REQUEST. Convert the part of the records that opens with the line containing "Learning [740, 1146]" and runs to the end into a JSON list of strings, one string per line, leaving out blank lines.

RAW RECORDS.
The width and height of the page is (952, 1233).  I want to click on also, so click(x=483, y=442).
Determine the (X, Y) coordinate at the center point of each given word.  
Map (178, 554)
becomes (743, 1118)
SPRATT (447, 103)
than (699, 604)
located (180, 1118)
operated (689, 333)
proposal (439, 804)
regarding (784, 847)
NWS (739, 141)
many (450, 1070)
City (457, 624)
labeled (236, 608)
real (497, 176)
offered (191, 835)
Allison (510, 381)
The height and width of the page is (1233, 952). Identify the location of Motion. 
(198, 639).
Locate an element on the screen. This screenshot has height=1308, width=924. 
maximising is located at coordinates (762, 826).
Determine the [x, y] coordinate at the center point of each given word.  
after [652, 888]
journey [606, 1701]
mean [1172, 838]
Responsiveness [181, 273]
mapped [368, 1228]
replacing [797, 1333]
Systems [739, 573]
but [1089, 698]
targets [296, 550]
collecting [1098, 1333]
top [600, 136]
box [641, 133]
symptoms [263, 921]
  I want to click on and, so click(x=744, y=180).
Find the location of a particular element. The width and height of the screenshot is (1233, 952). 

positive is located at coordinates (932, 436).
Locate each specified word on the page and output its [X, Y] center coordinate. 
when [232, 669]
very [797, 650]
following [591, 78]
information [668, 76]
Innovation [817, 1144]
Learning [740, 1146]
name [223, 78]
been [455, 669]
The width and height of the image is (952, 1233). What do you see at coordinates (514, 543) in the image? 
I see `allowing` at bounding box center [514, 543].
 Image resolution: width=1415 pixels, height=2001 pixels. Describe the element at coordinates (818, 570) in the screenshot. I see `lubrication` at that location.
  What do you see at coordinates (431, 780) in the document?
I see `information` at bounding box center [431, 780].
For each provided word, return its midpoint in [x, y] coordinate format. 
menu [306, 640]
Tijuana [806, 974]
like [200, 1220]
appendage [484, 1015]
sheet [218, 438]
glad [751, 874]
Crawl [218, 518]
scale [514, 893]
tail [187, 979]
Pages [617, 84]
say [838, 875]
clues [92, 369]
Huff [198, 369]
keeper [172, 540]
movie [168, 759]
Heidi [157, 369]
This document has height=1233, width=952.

REPLY.
[
  "Learning [740, 1146]",
  "name [223, 78]",
  "been [455, 669]",
  "The width and height of the image is (952, 1233). What do you see at coordinates (514, 543) in the image? ",
  "I see `allowing` at bounding box center [514, 543].",
  " Image resolution: width=1415 pixels, height=2001 pixels. Describe the element at coordinates (818, 570) in the screenshot. I see `lubrication` at that location.",
  "  What do you see at coordinates (431, 780) in the document?",
  "I see `information` at bounding box center [431, 780].",
  "For each provided word, return its midpoint in [x, y] coordinate format. ",
  "menu [306, 640]",
  "Tijuana [806, 974]",
  "like [200, 1220]",
  "appendage [484, 1015]",
  "sheet [218, 438]",
  "glad [751, 874]",
  "Crawl [218, 518]",
  "scale [514, 893]",
  "tail [187, 979]",
  "Pages [617, 84]",
  "say [838, 875]",
  "clues [92, 369]",
  "Huff [198, 369]",
  "keeper [172, 540]",
  "movie [168, 759]",
  "Heidi [157, 369]",
  "This document has height=1233, width=952."
]